The Problem with Your Password? Everything.

The password management service SplashData made a splash this past December when it posted its list of the 25 worst passwords of 2018. For the fifth year in a row, “123456” and “password” ranked first and second respectively. Around 3% of Internet users in North America and Western Europe used “123456” in 2018, based on five million hacked passwords the company found for sale on the Dark Web. That works out to 25 million of the 750 million Internet users in those regions, enough to keep even a tech-savvy criminal busy for at least a few weeks.  

Passwords like these are nearly pointless since they are so easy to guess. But today no password is truly secure. That incredibly strong password your algorithm came up with using a long string of indecipherable letters, numbers and special characters? It’s on the Dark Web. (“!@#$%^&*” made this year’s Worst 25 List.) A popular hacker forum currently lists more than 1.1 billion pairs of stolen email addresses and passwords, according to the database “Have I Been Pwned?” When you consider that 100% of online fraud occurs after the user has been authenticated, it becomes obvious that passwords are not doing the job.

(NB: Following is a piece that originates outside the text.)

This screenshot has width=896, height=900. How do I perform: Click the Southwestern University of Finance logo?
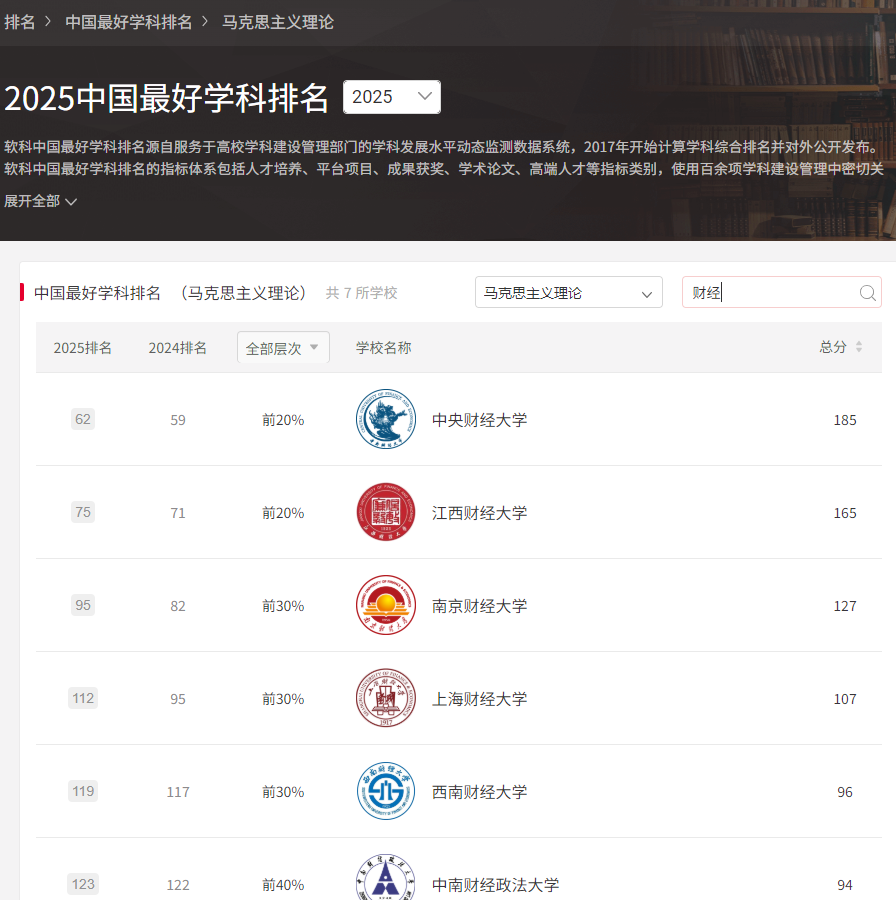pos(385,791)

“You're Gonna Need a Bigger Boat”

 In 2003, a former Army programmer, Bill Burr, wrote a short booklet on password security for the National Institute of Standards and Technology (NIST).  Burr’s pamphlet advised replacing letters in common words with special characters, upper case letters and numbers. He also suggested changing passwords every 90 days. Burr's pamphlet became the standard guide to password security for more than a decade and its techniques should sound familiar to most IT professionals.

But it turns out that Sun5hinE21 is no harder for a "bot" to crack than Sunshine21. The latest research shows that longer passwords are harder to break than shorter ones, special characters and other gymnastics notwithstanding. NIST now advises using long, easy-to-memorize phrases. It also drops Burr’s advice to change passwords regularly unless you believe they have been compromised. “Much of what I did I now regret,” Burr recently told The Wall Street Journal.

It will take time for the latest NIST recommendations to trickle into the market. Most banking and financial sites still lag behind the curve, only now employing two-factor authentication.  TFA is more secure, but it’s also more time-consuming and intrusive to the customer. A recent FICO survey showed that only about half of those surveyed in the U.K. were willing to give their mobile number to their bank.  Moreover, more than 60% of people over 65 do not own a smartphone, according to a study by the Pew Research Center, meaning TFA for these folks must be done over email, which is inherently unsafe.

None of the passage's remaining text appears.